„Können Verfahren nicht weiter betreiben“
Tote im Dichterviertel: Ein Vater soll in Ulm seine Frau und Tochter getötet haben
ULM - „Die Tochter war ein hübsches Mädchen mit rötlichen Haaren, wie eine Puppe“, sagte eine Nachbarin damals – wenige Stunden nachdem es passiert war. Im Dichterviertel selbst sowie in und rund Ulm war das Entsetzen groß. In einer Wohnung in der Böblinger Straße wurden die Leichen einer 34-Jährigen und ihrer fünf Jahre alten Tochter gefunden. Über vier Monate ist der schreckliche Vorfall nun her. Wie ist der Stand der Ermittlungen? Und wie geht es dem Familienvater, der im Verdacht steht, erst seine Frau und Tochter getötet und sich dann selbst schwerst verletzt zu haben?
„Der Tatverdächtige ist weiterhin nicht verhandlungs- und vernehmungsfähig“, sagt Oberstaatsanwalt Michael Bischofberger und Sprecher der Staatsanwaltschaft Ulm. Entsprechendes habe auch ein Gutachten
ergeben, das die Staatsanwaltschaft in Auftrag gegeben habe.

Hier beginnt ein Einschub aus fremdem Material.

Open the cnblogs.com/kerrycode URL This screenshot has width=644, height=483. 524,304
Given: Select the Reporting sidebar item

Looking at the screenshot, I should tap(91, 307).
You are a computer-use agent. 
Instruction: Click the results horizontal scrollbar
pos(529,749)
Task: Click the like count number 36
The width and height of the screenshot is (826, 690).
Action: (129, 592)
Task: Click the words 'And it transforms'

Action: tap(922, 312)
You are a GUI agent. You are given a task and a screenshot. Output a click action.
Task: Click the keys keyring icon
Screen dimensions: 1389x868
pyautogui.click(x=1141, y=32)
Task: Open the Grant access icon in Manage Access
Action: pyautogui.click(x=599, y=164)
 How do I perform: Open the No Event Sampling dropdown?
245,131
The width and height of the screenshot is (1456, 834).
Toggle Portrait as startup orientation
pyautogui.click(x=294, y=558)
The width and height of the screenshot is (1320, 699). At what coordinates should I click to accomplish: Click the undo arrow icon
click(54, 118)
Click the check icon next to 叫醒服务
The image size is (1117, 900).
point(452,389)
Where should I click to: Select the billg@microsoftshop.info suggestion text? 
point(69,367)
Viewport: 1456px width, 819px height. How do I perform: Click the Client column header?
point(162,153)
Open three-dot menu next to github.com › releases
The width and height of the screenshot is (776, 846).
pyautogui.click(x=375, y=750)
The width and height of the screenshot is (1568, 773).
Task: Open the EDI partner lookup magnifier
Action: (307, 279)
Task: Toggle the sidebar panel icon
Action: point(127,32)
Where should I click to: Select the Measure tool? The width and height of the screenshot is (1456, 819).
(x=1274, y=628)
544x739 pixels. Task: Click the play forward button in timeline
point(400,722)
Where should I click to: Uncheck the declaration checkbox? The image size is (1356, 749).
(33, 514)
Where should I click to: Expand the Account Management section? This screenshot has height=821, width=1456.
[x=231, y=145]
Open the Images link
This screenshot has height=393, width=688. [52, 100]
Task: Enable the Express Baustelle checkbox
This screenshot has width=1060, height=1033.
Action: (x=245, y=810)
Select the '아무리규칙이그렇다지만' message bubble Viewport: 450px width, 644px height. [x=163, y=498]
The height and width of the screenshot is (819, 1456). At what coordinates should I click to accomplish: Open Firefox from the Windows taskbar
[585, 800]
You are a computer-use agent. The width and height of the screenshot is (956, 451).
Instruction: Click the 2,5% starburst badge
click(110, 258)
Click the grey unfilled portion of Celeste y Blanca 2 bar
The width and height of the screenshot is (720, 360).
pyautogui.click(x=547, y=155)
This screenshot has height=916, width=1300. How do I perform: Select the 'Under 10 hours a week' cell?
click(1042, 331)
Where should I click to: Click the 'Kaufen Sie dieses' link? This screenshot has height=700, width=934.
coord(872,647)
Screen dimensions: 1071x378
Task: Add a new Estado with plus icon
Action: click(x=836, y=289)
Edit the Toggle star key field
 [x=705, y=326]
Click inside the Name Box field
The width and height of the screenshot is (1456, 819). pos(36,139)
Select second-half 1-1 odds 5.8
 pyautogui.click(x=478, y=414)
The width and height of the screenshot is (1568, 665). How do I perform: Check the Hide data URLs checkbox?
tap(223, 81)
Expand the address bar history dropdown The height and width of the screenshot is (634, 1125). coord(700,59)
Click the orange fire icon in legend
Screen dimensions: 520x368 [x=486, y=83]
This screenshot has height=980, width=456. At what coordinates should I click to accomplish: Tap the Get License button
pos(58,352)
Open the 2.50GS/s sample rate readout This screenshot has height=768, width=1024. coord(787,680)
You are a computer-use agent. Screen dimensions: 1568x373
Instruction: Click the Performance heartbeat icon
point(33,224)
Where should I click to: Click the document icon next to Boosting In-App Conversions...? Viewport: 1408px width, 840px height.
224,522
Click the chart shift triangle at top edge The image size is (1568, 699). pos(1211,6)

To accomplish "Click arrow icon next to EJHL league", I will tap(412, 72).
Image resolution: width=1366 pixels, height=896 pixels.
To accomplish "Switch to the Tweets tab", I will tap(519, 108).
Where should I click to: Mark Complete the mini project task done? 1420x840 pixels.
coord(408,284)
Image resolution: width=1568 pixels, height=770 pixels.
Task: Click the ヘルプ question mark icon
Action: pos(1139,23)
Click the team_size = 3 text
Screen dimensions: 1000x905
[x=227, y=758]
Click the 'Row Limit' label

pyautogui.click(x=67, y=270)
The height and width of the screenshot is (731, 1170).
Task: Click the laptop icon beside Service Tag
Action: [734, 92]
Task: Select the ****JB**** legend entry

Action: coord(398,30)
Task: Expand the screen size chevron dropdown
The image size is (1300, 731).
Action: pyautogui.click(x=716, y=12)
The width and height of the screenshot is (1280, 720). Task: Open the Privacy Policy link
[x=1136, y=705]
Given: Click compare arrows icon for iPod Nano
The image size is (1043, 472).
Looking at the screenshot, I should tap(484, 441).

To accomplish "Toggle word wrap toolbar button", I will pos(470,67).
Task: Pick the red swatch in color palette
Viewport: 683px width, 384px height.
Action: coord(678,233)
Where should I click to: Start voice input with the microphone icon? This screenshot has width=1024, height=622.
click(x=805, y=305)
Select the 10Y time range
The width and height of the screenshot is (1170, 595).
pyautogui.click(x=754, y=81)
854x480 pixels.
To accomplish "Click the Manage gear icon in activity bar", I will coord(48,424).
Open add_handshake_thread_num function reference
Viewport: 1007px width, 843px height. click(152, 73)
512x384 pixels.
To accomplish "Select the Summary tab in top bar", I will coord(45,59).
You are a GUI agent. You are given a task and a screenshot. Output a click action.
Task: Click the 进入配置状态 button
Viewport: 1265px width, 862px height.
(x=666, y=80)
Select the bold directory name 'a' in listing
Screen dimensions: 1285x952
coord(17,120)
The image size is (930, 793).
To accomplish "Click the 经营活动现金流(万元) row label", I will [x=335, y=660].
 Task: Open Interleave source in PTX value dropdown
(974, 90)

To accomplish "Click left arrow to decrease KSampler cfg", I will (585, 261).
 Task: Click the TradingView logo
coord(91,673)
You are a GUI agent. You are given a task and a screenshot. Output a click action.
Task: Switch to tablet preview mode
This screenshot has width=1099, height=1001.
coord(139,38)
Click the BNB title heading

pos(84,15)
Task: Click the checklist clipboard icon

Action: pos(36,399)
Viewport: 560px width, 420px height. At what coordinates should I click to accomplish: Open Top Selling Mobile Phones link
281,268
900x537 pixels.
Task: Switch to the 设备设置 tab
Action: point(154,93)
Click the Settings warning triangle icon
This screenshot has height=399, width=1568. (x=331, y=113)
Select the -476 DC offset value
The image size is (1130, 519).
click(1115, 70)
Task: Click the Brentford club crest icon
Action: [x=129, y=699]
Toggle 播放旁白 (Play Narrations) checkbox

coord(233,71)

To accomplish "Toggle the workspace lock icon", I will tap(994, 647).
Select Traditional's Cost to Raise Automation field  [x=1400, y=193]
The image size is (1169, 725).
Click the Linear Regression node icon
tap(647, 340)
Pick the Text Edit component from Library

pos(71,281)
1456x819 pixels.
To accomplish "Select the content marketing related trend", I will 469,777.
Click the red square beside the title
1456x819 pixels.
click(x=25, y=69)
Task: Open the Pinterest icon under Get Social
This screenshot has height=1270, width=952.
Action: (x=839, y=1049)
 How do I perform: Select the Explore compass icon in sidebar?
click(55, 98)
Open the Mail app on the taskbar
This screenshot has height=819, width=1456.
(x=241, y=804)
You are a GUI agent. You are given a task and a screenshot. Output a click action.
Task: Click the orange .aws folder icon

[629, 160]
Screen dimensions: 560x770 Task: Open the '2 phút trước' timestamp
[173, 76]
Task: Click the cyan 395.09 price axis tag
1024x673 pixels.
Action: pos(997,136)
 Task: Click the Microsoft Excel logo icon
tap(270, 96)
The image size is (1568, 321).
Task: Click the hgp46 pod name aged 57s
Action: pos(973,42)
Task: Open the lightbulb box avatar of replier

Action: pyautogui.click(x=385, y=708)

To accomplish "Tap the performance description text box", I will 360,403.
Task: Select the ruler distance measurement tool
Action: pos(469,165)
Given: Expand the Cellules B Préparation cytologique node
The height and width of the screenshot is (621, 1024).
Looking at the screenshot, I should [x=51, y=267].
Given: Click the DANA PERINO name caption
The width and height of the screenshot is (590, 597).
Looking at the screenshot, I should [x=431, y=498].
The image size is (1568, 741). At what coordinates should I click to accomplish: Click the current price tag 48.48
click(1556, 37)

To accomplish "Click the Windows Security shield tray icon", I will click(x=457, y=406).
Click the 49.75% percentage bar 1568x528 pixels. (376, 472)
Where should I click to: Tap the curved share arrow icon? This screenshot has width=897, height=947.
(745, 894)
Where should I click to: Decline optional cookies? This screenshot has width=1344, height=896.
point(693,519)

Die Folge: „Wir können gegen ihn nicht weiter ein Verfahren betreiben“, sagt Bischofberger. So sei es auch nicht möglich, gegen den Vater eine Anklage zu erheben. Der Mann müsse belehrt und auch vernommen werden. „Diese Möglichkeit hatte er aber bislang nicht.“Somit sei das Verfahren – zumindest vorläufig – nicht weiter betreibbar.
Eine Verhandlungsfähigkeit sei auch nicht absehbar, so der Oberstaatsanwalt. Er gehe zudem nicht davon aus, dass in den kommenden Wochen eine Verbesserung des Gesundheitszustandes zu erwarten ist. Fortlaufend, so grob nach immer drei oder sechs Monaten, solle das aber wieder überprüft werden.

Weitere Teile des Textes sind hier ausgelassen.